The Ravens have a history of extending contracts. They extended defensive end Michael McCrary (five years, $38 million) in September and both Ray Lewis and wide receiver Jermaine Lewis previous to that.

Last month, the Ravens signed defensive end Rob Burnett (four years, $14 million) and defensive tackle Larry Webster (three years, $5 million), both unrestricted free agents. They also reached agreement in principle with free-agent defensive backs James Trapp (Tuesday) and Corey Harris (yesterday).

"We're juggling a lot of balls right now," Billick said. "We tried to communicate that to the players at the end of the season, that this thing paces itself out at a certain timing and [for them] to be patient with it.

"I talked to Goose [Tuesday]. I think Tony and I have a firm understanding.

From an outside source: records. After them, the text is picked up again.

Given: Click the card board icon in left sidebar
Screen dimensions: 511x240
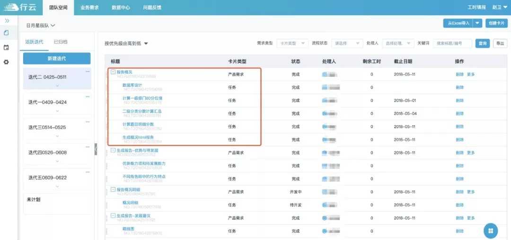Looking at the screenshot, I should coord(6,33).
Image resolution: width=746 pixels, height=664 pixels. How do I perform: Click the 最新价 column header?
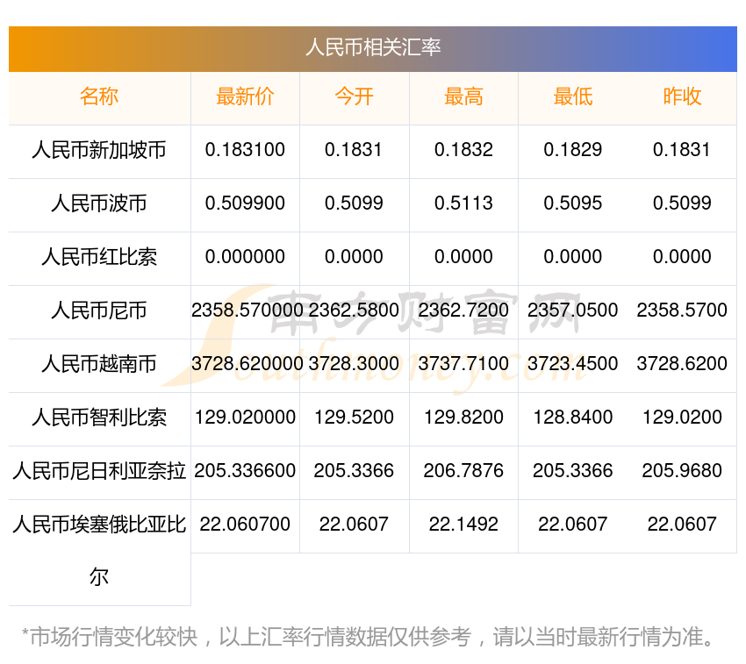coord(245,97)
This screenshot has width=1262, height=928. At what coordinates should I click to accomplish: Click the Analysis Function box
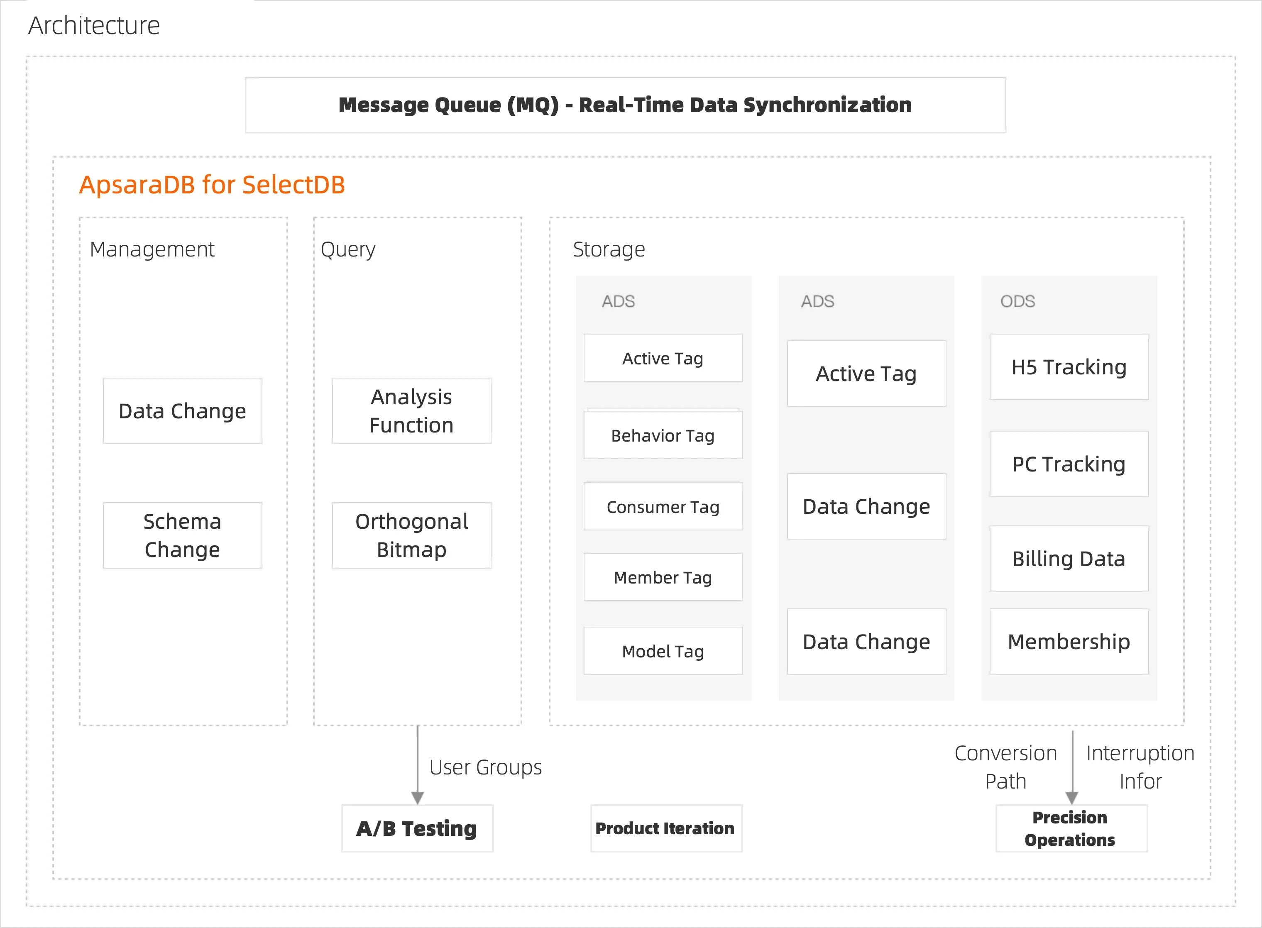pos(411,411)
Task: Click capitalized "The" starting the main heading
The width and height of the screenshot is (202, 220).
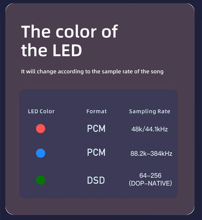Action: pyautogui.click(x=36, y=32)
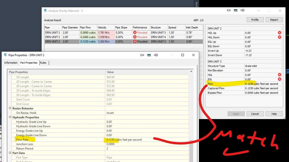Image resolution: width=289 pixels, height=162 pixels.
Task: Click the display icon in Pipe Properties title bar
Action: pos(156,55)
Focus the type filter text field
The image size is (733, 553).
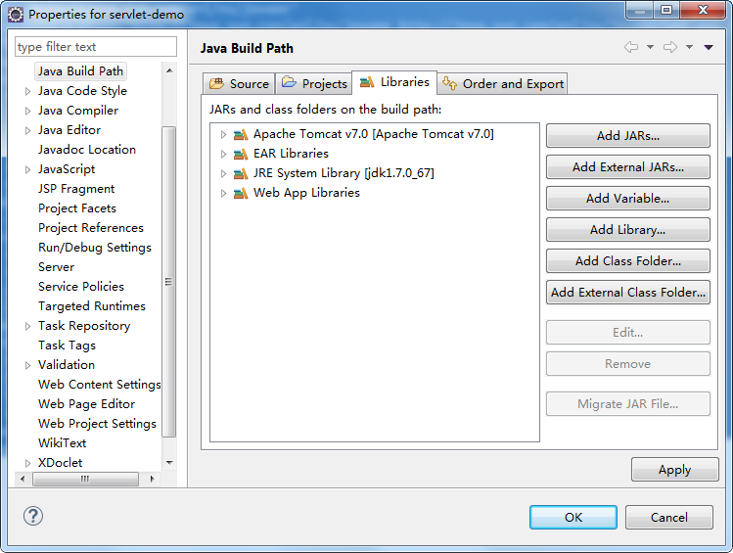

Tony understands what my perspective is, and knows we're going to do everything we can to respect what he's meant to this team.

"It would be ill-advised, inappropriate and unfair to the members of this team who are in the free-agency market to supersede attention to them for a player currently under contract."

NOTES: Lavenstein is also trying to get a new contract for special teams leader Bennie Thompson, who he said has received interest from the Cleveland Browns, New England Patriots and a third team. Newsome said the club agreed to terms on a two-year contract for Harris yesterday, and Billick said Harris' role as the fourth cornerback might be expanded this season. Newsome said the Ravens had some interest in recently released Pittsburgh Steelers guard Brenden Stai, but wouldn't follow up until after the draft.